The problem is as follows. This summer, I have a book coming out - a rather dark tale of obsession, lust, guilt, literary corruption and so on. It may fall slightly short in the feelgood factor department, but an early preview has described it as "erotic", which is quite the nicest thing that has ever been said about my work.
Perhaps I had better say that again. This book is all my own work. Any similarities to Wonder Boys, a film that has just opened in America, starring Michael Douglas and based on the novel by Michael Chabon, are entirely coincidental. Having done a spot of research on the internet, I gather that Douglas plays the part of a burnt-out novelist who teaches creative writing. He meets a brilliant student. There are deaths, a few rather odd sexual alignments, a curdled and corrupted version of bookish ambition. Several of these things - in fact, all of them - are also to be found in my novel.
The terrible, unavoidable truth is that I once read Wonder Boys. I like Chabon's writing, and have a weakness for novels about screwed-up writers - Pinfold, Bendrix, Zuckerman, Bech, Tull and the rest of the sad, word- battered gang. Yet all I can remember about this particular story was that it was long and that it disappointed me.
But then I would say that, wouldn't I? Chabon's novel was published in the mid-Nineties when my idea for writer-in-trouble story was still in internal development. Who is to say that some kind of creepy, unconscious cloning from his Michael Douglas character did not take place? The very fact that I have forgotten everything about the book may be no more than an act of intuitive track-covering.

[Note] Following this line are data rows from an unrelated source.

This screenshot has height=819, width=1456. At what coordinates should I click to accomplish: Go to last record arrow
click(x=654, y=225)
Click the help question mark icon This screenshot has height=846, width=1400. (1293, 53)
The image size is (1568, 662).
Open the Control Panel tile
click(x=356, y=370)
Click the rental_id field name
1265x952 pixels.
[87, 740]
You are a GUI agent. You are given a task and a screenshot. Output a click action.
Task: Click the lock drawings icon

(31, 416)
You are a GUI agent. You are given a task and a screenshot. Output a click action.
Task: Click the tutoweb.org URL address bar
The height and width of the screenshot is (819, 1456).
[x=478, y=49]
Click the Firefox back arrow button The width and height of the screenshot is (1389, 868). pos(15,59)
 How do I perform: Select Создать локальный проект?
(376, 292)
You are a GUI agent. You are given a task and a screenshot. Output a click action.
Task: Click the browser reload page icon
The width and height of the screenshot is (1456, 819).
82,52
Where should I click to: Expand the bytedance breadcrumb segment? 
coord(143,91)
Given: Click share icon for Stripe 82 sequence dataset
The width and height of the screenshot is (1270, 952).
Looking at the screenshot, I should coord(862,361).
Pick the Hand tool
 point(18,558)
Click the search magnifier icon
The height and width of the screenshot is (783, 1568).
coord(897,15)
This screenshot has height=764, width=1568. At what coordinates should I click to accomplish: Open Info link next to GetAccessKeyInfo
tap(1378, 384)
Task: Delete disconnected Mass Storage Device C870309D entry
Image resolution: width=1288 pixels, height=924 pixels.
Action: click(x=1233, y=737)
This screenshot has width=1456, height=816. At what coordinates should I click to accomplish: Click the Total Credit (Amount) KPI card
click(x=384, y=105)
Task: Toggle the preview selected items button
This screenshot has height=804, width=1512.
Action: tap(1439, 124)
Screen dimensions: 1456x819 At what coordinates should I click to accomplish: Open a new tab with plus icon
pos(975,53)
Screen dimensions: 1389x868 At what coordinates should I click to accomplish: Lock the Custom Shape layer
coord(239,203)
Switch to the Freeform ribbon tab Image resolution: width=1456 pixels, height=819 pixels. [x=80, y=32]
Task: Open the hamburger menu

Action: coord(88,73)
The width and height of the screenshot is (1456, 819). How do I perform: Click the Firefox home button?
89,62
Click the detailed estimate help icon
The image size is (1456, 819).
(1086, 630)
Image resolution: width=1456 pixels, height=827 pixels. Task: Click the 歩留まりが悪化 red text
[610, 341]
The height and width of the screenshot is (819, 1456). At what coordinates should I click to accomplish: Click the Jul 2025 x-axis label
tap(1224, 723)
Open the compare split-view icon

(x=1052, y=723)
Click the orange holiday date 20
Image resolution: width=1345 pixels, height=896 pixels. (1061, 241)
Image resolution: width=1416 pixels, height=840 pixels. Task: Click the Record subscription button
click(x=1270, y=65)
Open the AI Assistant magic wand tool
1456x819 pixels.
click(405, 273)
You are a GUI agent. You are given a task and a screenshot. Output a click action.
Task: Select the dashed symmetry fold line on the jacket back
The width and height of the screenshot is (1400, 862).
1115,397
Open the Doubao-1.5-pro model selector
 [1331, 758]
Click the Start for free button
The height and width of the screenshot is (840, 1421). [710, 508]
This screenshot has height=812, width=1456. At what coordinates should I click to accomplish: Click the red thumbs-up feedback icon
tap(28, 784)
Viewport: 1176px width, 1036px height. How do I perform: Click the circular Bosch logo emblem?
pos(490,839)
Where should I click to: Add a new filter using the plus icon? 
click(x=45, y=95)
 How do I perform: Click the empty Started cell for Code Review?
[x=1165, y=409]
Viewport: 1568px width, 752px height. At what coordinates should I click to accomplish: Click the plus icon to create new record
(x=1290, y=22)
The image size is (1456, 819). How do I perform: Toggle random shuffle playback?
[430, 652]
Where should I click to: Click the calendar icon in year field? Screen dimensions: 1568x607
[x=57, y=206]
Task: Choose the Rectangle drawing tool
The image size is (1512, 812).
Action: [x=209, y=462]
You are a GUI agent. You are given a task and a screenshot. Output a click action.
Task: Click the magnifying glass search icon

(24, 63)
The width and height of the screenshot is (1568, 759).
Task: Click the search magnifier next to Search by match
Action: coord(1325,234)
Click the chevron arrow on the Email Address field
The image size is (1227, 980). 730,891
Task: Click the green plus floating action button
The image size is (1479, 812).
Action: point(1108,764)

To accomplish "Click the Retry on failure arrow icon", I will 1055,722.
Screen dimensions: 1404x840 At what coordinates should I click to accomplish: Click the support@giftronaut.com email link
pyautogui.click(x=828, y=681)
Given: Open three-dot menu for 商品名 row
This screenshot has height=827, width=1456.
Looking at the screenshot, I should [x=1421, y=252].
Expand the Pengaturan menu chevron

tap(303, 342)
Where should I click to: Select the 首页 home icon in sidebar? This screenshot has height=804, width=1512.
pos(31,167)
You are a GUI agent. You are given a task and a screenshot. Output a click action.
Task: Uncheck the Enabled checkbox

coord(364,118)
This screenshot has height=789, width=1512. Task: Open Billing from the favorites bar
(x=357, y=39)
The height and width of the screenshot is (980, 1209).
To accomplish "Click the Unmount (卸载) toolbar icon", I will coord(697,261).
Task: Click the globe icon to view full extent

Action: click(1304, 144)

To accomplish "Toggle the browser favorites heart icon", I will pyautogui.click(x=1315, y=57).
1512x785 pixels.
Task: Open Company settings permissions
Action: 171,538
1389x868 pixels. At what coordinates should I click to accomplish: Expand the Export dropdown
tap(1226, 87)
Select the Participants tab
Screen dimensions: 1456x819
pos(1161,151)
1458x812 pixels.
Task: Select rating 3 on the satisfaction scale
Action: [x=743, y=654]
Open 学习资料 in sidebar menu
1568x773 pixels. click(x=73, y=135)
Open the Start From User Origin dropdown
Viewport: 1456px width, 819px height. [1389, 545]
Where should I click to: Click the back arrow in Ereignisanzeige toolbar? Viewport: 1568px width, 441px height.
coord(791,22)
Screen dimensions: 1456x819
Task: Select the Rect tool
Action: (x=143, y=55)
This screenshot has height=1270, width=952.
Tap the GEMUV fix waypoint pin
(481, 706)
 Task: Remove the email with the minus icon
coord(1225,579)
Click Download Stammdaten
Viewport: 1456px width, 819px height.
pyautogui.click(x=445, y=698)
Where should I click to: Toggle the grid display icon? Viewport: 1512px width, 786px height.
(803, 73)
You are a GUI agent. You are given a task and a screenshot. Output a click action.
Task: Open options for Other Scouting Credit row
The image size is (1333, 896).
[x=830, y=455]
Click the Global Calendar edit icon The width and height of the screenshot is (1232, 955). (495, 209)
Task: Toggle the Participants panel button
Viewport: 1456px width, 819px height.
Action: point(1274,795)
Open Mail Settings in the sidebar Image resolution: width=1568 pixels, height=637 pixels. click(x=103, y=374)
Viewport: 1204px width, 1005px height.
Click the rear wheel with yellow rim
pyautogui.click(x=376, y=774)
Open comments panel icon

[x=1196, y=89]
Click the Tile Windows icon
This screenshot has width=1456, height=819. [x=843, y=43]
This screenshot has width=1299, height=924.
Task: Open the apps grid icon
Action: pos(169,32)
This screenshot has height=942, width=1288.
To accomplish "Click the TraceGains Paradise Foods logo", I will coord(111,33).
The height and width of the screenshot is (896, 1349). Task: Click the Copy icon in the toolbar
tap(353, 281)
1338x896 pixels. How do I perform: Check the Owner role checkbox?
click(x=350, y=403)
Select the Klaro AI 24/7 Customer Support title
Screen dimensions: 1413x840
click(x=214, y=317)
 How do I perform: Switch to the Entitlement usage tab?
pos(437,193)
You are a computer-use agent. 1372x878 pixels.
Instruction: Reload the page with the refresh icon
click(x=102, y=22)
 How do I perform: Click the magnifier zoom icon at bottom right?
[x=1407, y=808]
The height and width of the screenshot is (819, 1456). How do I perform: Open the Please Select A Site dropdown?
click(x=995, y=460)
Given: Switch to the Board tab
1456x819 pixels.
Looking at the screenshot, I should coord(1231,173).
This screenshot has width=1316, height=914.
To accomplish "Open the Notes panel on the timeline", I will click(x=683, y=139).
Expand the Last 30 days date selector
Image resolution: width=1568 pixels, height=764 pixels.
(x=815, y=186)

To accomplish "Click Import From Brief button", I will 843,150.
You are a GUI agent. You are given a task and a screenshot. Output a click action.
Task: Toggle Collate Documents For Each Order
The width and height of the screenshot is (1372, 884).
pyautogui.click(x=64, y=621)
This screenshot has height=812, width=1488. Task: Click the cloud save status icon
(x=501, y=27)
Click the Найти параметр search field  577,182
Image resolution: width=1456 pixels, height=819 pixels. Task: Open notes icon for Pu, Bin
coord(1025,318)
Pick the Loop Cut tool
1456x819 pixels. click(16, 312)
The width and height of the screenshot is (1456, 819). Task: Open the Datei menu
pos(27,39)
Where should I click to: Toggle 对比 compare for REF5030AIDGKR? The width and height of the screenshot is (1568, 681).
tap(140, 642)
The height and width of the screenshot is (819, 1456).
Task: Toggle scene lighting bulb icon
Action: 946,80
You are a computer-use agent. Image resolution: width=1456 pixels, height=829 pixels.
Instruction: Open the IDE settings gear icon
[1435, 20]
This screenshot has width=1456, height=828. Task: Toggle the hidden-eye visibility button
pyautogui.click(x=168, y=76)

It is not be the first time that I have found myself accused of plagiarism. Twelve years ago, I invented a character for a series of children's books called Ms Wiz. She was eccentric, had magic powers and would appear in different guises to the children of Class Three at St Barnabas School.
Within weeks of the first book being published, the agent of fellow-author Humphrey Carpenter was in touch with my publisher. Did I think I could get away with this? Humphrey had written the story of a magical character called Mr Majeika. He also appeared to a group of children. They too were in Class Three.
As it happened, I had never read any of Humphrey Carpenter's books and his agent received a dusty answer. But he remained on my case. When the fourth book in the series was published, he thought he had me bang to rights - a plot idea appeared to have been a clean lift from one of his works. Just as he was about to refer the matter to his lawyers, he glanced at the copyright page.
My book had been published before his; if anyone had been plagiarised, it was me. When we meet these days, we laugh about it, albeit in a rather grim, guarded way. This is dangerous territory. An author can take almost all the brickbats and humiliations the world has to offer, but words are his only true capital. Once the idea gets around that even they are stolen goods, he's finished.
I think I'm all right; for better or for worse, my story is my own. In a state of pre-publication paranoia, I have taken to reading reports of other recently published novels, here and in America. Francine Prose's new one, Blue Angel, sounds good. It's about this writer and teacher who is in trouble. He becomes involved with a brilliant student. There are some unsuitable sexual alignments...
My God, we're all writing the same book.